Technicolor’s MPC Film was a creative partner with the filmmakers of The Lion King from beginning to end – from when VFX Supervisor Adam Valdez first pitched a methodology to Disney and director Jon Favreau in October 2016 while they were still wrapping up The Jungle Book – through location scouting and virtual production and on to responsibilities for all VFX and Animation.
Q - After discussing methodology early on, what was the mission brief you got from director Jon Favreau? What was the experience he wanted to bring to audiences with The Lion King?
A – What’s different this time around is that there’s no live-action actor as in The Jungle Book. We would be doing every shot – but Jon wanted to create an experience where “you forgot you were watching something created.” He wanted it to have the signature of a movie that the audience knows and loves – while creating a new connection to the story through a sense of reality, one that doesn’t feel abstract or stylized.

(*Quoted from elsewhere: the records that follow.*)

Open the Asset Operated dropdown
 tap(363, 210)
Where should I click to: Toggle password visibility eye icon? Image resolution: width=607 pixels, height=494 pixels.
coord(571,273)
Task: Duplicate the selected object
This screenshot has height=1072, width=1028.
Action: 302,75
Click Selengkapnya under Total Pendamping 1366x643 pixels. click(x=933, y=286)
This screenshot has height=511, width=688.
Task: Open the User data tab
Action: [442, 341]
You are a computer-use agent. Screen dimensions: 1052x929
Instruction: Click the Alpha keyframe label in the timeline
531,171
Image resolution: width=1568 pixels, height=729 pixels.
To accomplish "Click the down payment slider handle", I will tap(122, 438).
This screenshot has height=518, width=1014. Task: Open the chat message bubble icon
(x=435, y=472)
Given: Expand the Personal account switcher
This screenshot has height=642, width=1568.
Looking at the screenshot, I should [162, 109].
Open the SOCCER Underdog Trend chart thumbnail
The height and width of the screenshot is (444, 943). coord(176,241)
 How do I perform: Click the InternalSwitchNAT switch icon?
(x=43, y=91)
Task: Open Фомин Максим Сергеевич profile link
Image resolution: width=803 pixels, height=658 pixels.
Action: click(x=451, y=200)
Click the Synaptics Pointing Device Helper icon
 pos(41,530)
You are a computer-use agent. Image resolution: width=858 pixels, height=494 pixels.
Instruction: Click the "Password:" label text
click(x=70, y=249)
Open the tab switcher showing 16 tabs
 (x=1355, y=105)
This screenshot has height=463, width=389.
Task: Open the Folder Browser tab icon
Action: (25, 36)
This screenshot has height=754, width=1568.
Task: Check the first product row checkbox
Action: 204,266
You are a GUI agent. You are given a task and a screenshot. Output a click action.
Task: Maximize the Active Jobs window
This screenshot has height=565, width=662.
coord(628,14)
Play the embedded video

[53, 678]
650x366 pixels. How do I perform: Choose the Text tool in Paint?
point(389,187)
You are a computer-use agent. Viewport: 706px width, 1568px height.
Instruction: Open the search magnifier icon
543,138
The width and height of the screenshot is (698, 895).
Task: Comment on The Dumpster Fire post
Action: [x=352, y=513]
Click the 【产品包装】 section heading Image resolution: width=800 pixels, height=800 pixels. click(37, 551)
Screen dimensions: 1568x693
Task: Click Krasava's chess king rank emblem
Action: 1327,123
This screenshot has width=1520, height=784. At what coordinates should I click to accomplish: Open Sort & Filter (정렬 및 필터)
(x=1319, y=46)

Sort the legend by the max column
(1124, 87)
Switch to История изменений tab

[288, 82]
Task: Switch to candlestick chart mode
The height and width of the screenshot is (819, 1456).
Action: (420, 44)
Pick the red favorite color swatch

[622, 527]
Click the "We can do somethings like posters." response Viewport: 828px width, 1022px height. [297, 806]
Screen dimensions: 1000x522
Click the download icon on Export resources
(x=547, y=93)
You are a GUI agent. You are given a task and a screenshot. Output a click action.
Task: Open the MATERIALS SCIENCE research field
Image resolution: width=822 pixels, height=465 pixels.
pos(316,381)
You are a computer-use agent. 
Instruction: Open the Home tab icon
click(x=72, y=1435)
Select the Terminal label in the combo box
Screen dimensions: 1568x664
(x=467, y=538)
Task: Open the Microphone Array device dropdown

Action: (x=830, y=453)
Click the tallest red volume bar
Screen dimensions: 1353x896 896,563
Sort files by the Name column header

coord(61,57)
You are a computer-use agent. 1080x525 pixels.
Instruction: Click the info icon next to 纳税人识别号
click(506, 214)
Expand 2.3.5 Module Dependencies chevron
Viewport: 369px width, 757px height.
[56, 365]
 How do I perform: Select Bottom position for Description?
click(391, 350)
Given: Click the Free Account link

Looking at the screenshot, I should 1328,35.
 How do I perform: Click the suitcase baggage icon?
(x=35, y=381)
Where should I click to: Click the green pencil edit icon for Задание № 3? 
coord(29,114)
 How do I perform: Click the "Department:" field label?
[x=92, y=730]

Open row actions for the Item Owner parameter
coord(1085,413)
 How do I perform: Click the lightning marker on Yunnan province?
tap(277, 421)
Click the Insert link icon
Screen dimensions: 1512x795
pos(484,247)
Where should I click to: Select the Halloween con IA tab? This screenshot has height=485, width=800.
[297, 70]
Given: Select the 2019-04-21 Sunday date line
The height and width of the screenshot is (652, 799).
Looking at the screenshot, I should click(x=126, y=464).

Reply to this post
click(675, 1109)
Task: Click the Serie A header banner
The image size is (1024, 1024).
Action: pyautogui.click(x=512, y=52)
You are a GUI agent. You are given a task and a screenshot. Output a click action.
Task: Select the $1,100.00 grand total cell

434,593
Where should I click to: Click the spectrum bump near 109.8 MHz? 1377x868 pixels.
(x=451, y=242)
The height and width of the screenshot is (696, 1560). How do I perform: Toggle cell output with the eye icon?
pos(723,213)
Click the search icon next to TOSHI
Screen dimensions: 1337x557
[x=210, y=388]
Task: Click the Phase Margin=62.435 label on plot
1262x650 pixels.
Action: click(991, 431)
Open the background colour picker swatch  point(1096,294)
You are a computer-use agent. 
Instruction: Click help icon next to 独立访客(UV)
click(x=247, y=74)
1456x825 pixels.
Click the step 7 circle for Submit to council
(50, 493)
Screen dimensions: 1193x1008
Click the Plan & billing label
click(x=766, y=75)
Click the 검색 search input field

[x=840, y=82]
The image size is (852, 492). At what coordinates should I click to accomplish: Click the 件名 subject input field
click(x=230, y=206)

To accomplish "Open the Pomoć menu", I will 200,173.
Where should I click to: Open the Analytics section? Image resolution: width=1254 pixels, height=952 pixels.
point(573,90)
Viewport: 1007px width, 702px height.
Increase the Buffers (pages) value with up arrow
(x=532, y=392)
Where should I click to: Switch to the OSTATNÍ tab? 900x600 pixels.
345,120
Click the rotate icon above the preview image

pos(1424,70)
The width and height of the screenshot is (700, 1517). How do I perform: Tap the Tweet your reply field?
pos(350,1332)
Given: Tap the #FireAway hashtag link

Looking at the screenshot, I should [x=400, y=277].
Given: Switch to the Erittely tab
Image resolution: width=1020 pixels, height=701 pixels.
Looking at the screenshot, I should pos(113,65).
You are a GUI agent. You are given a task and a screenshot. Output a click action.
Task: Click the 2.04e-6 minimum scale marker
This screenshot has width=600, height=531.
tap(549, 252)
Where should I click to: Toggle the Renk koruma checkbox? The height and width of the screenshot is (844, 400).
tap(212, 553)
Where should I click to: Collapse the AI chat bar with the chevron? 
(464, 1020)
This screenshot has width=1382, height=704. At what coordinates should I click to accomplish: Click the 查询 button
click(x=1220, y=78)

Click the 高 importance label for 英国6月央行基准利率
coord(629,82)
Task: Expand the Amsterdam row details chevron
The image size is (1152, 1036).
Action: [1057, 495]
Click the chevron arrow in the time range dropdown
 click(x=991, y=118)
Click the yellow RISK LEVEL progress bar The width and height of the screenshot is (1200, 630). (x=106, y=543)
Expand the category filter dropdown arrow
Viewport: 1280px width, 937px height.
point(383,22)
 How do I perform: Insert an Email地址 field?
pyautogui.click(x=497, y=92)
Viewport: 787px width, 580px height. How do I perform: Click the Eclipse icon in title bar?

To accomplish that, we set out to make a movie that would be true in terms of representing Kenya, the light there, the flora and the fauna. And giving it enough detail that you just start to fall into the movie and get into that magical sweet spot between ‘I know this isn't real’ but somehow ‘I believe it.’ And that was our mission.
Q - What did you hope to see and learn by traveling to Africa? How much did it inform your representation of Kenya on screen?
A – We first went to Kenya as a team with the filmmakers in March 2017 to do location scouting (a second trip would add more reference photography and data capture). It was important to see and learn about Africa firsthand, if we were to be true in representing this world in all of its complexity. The experience would inform how we did character and world-building, as we sought to represent the landscape, the light, and the natural environments of Kenya.
Going to Kenya was about getting what you can’t get from only seeing pictures of it. From a helicopter over a period of two weeks, seeing it from the air and then dropping down into a tiny patch of it and then going back out again over and over – you just get this meta understanding of it, of the changes in the landscape, the variety of tones, what the light feels like, what the vistas feel like.
Representing the truth of a place is really hard to do from references alone, because you’re imagining so much of it. Going there was about being very specific, to the expansive vistas, to the colors and the diversity of the landscape, to the way the vegetation grows. Jon said he wanted it to feel like a documentary, and we did everything we could to make it feel real and true to Africa.
Q - Virtual Production began in June of 2017. How did that work out with traditional filmmakers like Jon Favreau, cinematographer Caleb Deschanel, and VFX Supervisor Rob Legato, who called this the most collaborative production he’s worked on?
A – On The Lion King, we used the Technicolor Virtual Production Pipeline, which is a means of combining virtual production and game technologies with a fully tracked system where we can keep a database of everything we do. [So for example] every tree on the savannah was laid out by our artists and brought to the stage where we did a virtual shoot of it. And that’s how we allow live action filmmakers like Jon and Caleb to come in and basically create what really feels like a shooting stage in live action.
Not only do you get to invite live action folks into the process and let them drive it, but you’re really building a bridge to their skills. You’re letting them enter the virtual world where they get inspired by what they see; they get new ideas and they change the action or the staging, or they might change the lighting or the camera itself. This was a real first in the industry to do something where we’re combining all these new technologies in this way. So it was very exciting to watch the filmmakers take to it.
Q - The world-building and character-building that started in virtual production – how did that facilitate the VFX and animation and crafting of the performances?
A - What virtual production does is take the creative choices and decisions made together on set (the virtual set) and bring them through to the end. It’s a bridge that underpins everything from start to finish – a way to capture the work of Jon, Caleb, Rob, and all the filmmakers, and make it live on. We all learn together what works, and what doesn’t work, because it’s all captured and carried all the way through.
So we start learning the rules together; and if we need to go off plan: what were the lessons learned from that? For example, how do you light a lion? That depends on what angle you’re talking about. Is it facing the camera? Is it a body silhouette? There are different rules, and it’s not all figured out in previs. You can figure out during post what works best. Everybody learns the lessons and we internalize that as a team.
Technology is the tool for doing this, but it’s the people who bring the passion and make the art that transcends craft and technique. Someone like Caleb brings all of his instinctual skills that he uses out in the real world. He makes certain choices and it’s captured ‘in the rough’ – and then we put a lot of work into it, to break it down and understand it and then to fully realize it. You show them your interpretation of it – the real subject on the real set – and you continue to collaborate from there.